But how can this be? What alchemy enables the law school to prefer students on the basis of surname or skin color without at the same time strengthening the notion of ethno-racial essentialism and viewpoint determinism? What prestidigitation allows the school to admit minority students with academic records (whatever the school’s metric) that are substantially weaker than those of their (other minority or majority) competitors without thereby reinforcing stereotypes of academic inferiority? How clueless does the majority think the non-preferred students and faculty are that they will somehow not notice what is going on and draw the logical and stigmatizing inference about group differences in academic performance (which is what a stereotype is)? These are, after all, elite educational institutions. By definition, they attract the most competitive students and faculty, individuals who place a very high (often excessive) value on the particular coin of their peculiar realm, academic excellence, and do so partly because they themselves are so well endowed with it.

To recognize the importance that elite schools give to academic factors is emphatically not to say that test scores and GPA are or should be their only criteria of admission, and no critic of Grutter need say anything so absurd. A sensible institution will consider a variety of factors in selecting its student body, although an elite school that hopes to maintain its position will give the greatest weight to academic potential or performance. In any event, the assumption that a group favored by ethno-racial preferences is more likely than members of other groups to excel on these non-academic factors is itself a stereotype, and a pernicious one at that. There is simply no a priori reason to believe, for example, that black applicants as a group are more likely to exhibit, say, leadership potential, community service, or other “soft variables” than applicants of other groups.

By the same token, a critic of Grutter need not deny the obvious fact that preferences of other kinds exist, and that some are objectionable. Preferences favoring legacies and athletes, for example, are also widespread even at elite schools. Recognizing the beneficiaries of these preferences as such also engenders stereotypes about their academic inferiority (e.g., “dumb jocks”). The important point, however, is that constitutional strict scrutiny does not demand special justification of such classifications as it does of ethno-racial ones (which, of course, is what the Equal Protection Clause was intended to invalidate), and the stereotypes arising from these other preferences are far less socially corrosive or individually stigmatizing.

Constitutional Test

The majority defines a defensible test for the constitutionality of ethno-racial preferences: “each applicant must be evaluated as an individual and not in a way that makes an applicant’s race or ethnicity the defining feature of his or her application;” members of different groups must be on the same “admissions track” and must compete “on the same footing.” Having proclaimed this test, however, the majority, much like a high school principal determined to graduate the students regardless of their performance, proceeds to “dumb down” the test so that all can pass it, all the while insisting on the integrity of the original standard.

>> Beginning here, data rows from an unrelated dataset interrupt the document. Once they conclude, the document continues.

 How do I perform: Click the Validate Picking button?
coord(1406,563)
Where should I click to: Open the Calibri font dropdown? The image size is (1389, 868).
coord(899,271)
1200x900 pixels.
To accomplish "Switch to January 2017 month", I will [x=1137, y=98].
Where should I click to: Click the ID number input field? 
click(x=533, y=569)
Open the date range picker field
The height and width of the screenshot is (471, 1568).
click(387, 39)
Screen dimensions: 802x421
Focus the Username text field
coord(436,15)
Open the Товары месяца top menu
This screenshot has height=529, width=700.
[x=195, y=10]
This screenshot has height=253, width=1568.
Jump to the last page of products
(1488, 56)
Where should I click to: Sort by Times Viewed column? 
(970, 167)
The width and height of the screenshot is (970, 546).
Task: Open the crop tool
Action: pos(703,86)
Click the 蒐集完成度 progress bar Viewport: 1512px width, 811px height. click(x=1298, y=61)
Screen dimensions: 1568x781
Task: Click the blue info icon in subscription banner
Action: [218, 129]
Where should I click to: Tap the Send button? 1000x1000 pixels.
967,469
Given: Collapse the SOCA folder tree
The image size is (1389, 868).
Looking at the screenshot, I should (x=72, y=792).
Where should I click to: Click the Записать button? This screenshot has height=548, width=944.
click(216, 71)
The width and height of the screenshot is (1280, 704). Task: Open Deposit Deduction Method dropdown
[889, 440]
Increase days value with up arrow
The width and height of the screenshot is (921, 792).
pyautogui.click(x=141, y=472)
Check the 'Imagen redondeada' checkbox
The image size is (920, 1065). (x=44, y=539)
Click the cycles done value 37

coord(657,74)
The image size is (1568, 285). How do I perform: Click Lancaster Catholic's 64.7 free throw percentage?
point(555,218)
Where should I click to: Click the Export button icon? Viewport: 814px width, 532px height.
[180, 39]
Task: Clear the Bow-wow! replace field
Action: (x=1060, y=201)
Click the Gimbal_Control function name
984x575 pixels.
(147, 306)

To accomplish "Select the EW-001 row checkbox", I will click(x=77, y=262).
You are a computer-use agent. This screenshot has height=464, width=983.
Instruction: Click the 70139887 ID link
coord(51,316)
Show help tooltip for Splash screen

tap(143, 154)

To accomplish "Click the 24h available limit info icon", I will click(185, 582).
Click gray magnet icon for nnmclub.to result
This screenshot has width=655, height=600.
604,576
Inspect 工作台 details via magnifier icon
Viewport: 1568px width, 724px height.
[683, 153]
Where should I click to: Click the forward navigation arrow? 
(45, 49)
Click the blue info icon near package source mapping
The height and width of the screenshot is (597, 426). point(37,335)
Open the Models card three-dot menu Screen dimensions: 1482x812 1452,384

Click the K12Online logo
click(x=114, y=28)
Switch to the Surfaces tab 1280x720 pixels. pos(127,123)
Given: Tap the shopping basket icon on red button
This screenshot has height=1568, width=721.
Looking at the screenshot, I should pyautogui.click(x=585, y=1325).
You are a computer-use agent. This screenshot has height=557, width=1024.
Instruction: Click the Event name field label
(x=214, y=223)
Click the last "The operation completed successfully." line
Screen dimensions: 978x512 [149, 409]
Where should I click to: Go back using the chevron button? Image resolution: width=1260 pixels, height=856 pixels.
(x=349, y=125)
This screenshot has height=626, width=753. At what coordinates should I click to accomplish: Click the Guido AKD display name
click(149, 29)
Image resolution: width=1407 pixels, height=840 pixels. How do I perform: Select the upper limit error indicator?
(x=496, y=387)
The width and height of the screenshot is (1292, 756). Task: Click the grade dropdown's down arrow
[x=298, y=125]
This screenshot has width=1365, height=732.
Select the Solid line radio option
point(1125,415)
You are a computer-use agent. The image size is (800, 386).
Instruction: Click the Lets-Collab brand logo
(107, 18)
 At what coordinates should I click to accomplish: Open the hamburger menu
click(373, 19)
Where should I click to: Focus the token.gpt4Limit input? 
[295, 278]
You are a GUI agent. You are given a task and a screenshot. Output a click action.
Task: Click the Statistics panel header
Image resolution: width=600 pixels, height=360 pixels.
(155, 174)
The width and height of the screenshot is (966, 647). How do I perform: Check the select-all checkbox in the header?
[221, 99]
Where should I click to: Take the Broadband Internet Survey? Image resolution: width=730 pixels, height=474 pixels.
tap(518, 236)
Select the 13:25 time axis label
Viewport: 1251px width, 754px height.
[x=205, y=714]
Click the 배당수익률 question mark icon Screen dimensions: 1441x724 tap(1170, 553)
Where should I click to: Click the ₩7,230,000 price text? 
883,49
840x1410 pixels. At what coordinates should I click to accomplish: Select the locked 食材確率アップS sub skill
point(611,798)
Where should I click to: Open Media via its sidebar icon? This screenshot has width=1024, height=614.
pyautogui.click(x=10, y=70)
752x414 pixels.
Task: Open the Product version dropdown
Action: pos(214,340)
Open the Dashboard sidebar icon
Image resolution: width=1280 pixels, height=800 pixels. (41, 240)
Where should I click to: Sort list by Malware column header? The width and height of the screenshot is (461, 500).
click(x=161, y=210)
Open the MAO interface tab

Race and ethnicity, O’Connor says, can be a “plus factor” in a system of “individualized assessments” so long as it does not constitute either a “rigid quota” (as in the undergraduate program) or “racial balancing.” But as Rehnquist and Justice Kennedy show statistically in their dissenting opinions, the law school weighs the plus factor for race and ethnicity so heavily that it creates -- in effect although not in name -- a two-track system tantamount to racial balancing in its offers of admissions with a view to achieving its numerically- and racially-defined critical mass. The majority, like the law school, wants to have it both ways: ethno-racial factors are only a “modest” plus factor in admissions, yet few of the favored minorities would be admitted without them – unless one is prepared to assume, contrary to fact, that they are so far superior to other applicants on the non-academic criteria that this superiority erases their academic deficits.

The truth, evident from the dissenters’ analysis and indeed from common sense, is that the majority can approve the law school’s affirmative action program under the majority’s own constitutional test for one reason and one reason only: the program is sufficiently opaque by design and allows enough scope for subjectivity and discretion in the arbitrary and undisclosed weighting of the “soft variables” in individual cases that a skeptic cannot prove unmistakably that race-ethnicity is not the predominant factor in the admission of preferred minorities. This fact, of course, renders the location of the burden of proof constitutionally decisive, which in turn makes the majority’s un-strict scrutiny, discussed earlier, all the more pivotal in generating the outcome in Grutter and future cases.

Race-Neutral Alternatives

The majority’s abject deference to the university is nowhere more apparent than in its treatment of race-neutral alternatives. All that is constitutionally required, it says, is for the law school to give “serious, good faith consideration of workable race-neutral alternatives.” The school has satisfied that requirement, the majority continues, because none of these alternatives would give the school the number of preferred minorities that the institution wants. This is true enough, but it is an answer to the wrong question. The right question is: given the constitutional presumption against ethno-racial preferences, a presumption so strong that strict scrutiny is required to enforce it, how imperfect must the race-neutral alternative be before the Court will allow the school to reject it in favor of a racialist, constitutionally disfavored one? Although there is no clear answer to this question, the majority does not even ask it. Nor, curiously, does it even mention what many regard as the most attractive race-neutral alternative, one based on economic disadvantage. This alternative is hardly ideal, as I explain in Diversity in America, but this imperfection in no way implies that ethno-racial preferences, whose defects go to policy as well as constitutionality, are therefore more acceptable.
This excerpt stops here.